Health Maintenance Organization (HMO): For this benefit a patient has to pick a PCP. The PCP coordinates all the patient’s healthcare needs. If a patient is to see another provider such as a specialist, or if they were in need of special services such as physical therapy, it would have to be requested by the primary care provider. Your insurance company would have to approve the requested services for payment to be made by them. It is very important to understand with this plan all services need to be approved and referred by your PCP. A patient does not have the choice to self-refer with an in-network or out-of-network healthcare provider unless it falls under certain legislation. If a patient self-refers to either an in-network or out-of-network provider the service usually is the patient’s financial responsibility.
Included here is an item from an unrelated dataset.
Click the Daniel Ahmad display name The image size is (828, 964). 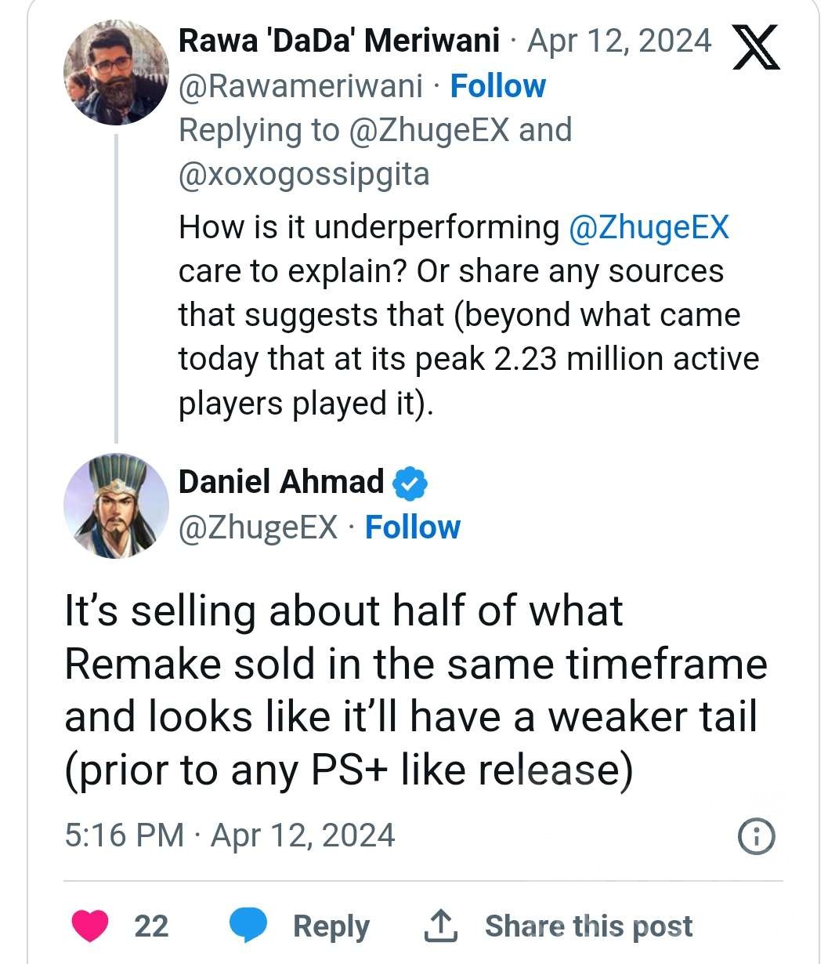click(x=281, y=482)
NOTE: Some states have legislation, which will allow some services to be accessed without a referral process. For example, in the state of New Hampshire a patient can self-refer and does not need a referral for a gynecological yearly exam or for obstetrical (pregnancy) services. (Check on your state guidelines and your insurance company’s state affiliation.) You may also call your insurance company for a list of their self-referred authorized services.
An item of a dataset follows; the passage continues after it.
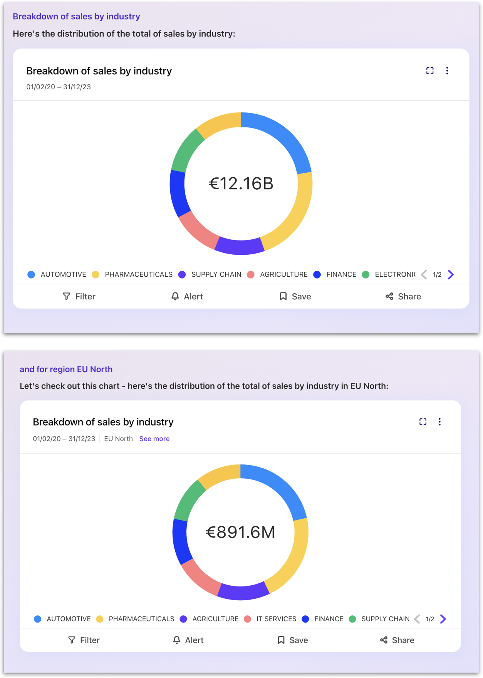Share the EU North chart
483x678 pixels.
click(397, 640)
Allowable Charge- The maximum fee that a third party will reimburse a provider for a given service

Co-Pay- A fee charged to members by their insurance company for certain services, such as office visits, drug prescriptions, etc.

Coinsurance- A percentage of the costs for services

Deductible- A fixed amount of money that a person must pay before the insurance pays for any health care

Indemnity Insurance- Traditional fee-for-service coverage in which providers are paid according to the service performed and charges that are submitted

HMO (Health Maintenance Organization)- A managed care product in which a patient must coordinate all health care services through their in-network primary care provider

Network – A defined group of providers, typically linked through contractual arrangements to an insurance company

Out of pocket expense- A dollar amount that a patient is expected to pay to share in the cost of her healthcare

PPO (Preferred Provider Organization)- A managed care organization that has a preferred provider network

POS (Point of Service) – A managed care product with the option to seek services with an in-network provider or to coordinate all healthcare services through their in-network primary care provider

PCP (Primary Care Provider)- Usually a family or internal doctor which is picked by a patient to coordinate her healthcare

Referral – A recommendation by a physician or managed care plan for a patient to be evaluated or treated by a different physician or specialist

Usual and Customary Fee – An amount of money determined by the insurance company that they will pay for services received by a patient

This information is not intended to give the specific detail of any insurance plan. This information is provided as a simplified overview of various common insurance plans. You should notify your employer or your healthcare insurance company to gather more detailed specifics regarding your individual insurance policy.